Task to complete: Pictures in the records are to be excluded from an otherwise exact copy.

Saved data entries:
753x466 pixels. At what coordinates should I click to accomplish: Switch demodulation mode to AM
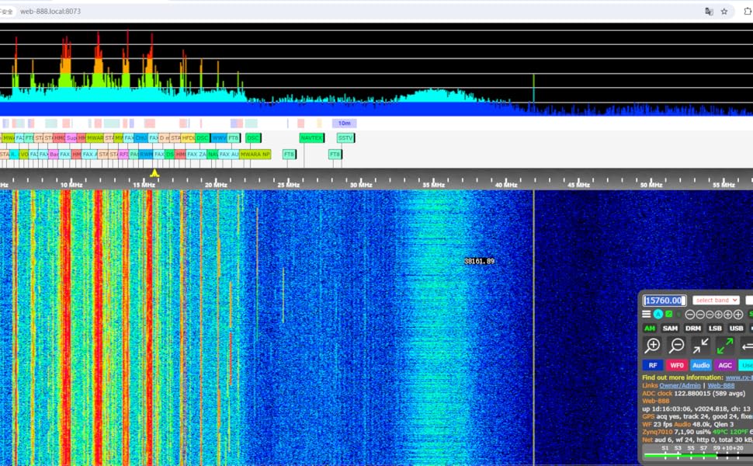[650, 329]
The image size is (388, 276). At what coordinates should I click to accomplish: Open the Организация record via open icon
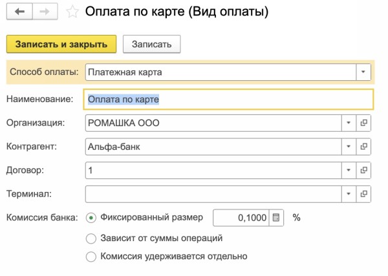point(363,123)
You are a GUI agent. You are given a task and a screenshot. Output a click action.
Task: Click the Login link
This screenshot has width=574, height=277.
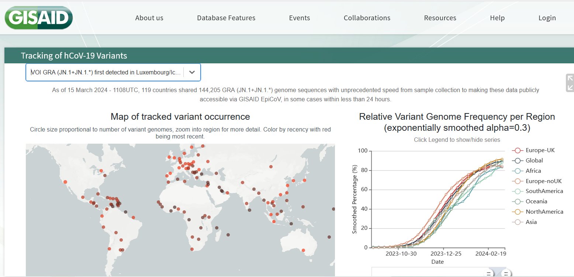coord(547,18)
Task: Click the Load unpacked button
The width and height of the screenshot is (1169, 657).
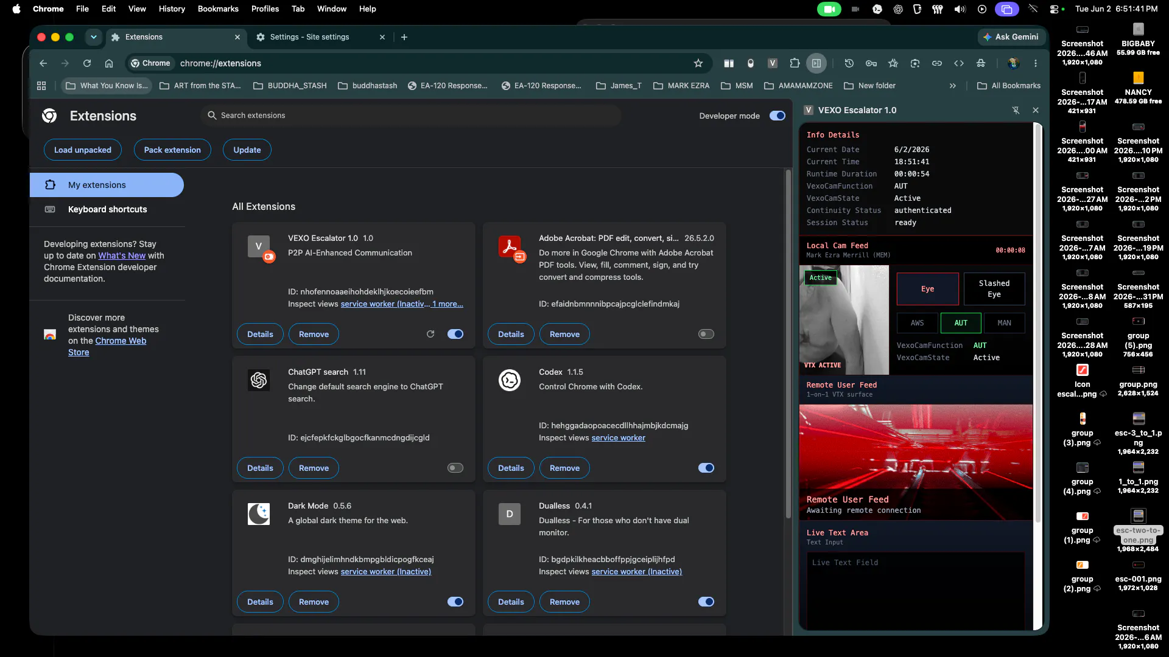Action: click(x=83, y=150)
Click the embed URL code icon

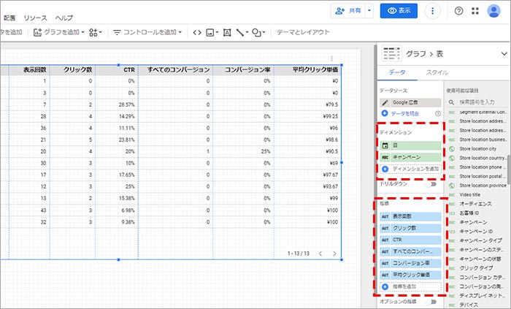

Response for this exercise:
753x466 pixels. At what coordinates should I click to accomplish: Switch demodulation mode to AM
[650, 329]
The image size is (388, 276). At what coordinates should I click to accomplish: Open the Организация record via open icon
point(363,123)
You are a GUI agent. You are given a task and a screenshot. Output a click action.
Task: Click the Login link
This screenshot has width=574, height=277.
coord(547,18)
Task: Click the Load unpacked button
The width and height of the screenshot is (1169, 657).
Action: click(x=83, y=150)
Click the embed URL code icon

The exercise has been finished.